Objective: Replace "beside" with "next to" throughout the data below and reproduce all of it with nothing else altered.

Supplied records:
↓↓↓

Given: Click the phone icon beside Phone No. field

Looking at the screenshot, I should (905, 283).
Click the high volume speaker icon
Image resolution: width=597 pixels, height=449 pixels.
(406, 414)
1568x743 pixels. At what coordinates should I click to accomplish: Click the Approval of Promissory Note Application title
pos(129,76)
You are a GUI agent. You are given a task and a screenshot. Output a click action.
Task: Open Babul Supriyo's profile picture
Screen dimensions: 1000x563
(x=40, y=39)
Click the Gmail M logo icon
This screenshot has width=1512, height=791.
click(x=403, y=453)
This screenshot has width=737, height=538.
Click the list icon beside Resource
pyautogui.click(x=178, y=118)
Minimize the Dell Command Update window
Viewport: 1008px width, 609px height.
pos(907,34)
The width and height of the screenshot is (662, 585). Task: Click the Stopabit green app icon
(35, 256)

↑↑↑

Solution to this exercise:
Given: Click the phone icon next to Phone No. field

Looking at the screenshot, I should (905, 283).
Click the high volume speaker icon
Image resolution: width=597 pixels, height=449 pixels.
(406, 414)
1568x743 pixels. At what coordinates should I click to accomplish: Click the Approval of Promissory Note Application title
pos(129,76)
You are a GUI agent. You are given a task and a screenshot. Output a click action.
Task: Open Babul Supriyo's profile picture
Screen dimensions: 1000x563
(x=40, y=39)
Click the Gmail M logo icon
This screenshot has width=1512, height=791.
click(x=403, y=453)
This screenshot has width=737, height=538.
Click the list icon next to Resource
pyautogui.click(x=178, y=118)
Minimize the Dell Command Update window
Viewport: 1008px width, 609px height.
pos(907,34)
The width and height of the screenshot is (662, 585). Task: Click the Stopabit green app icon
(35, 256)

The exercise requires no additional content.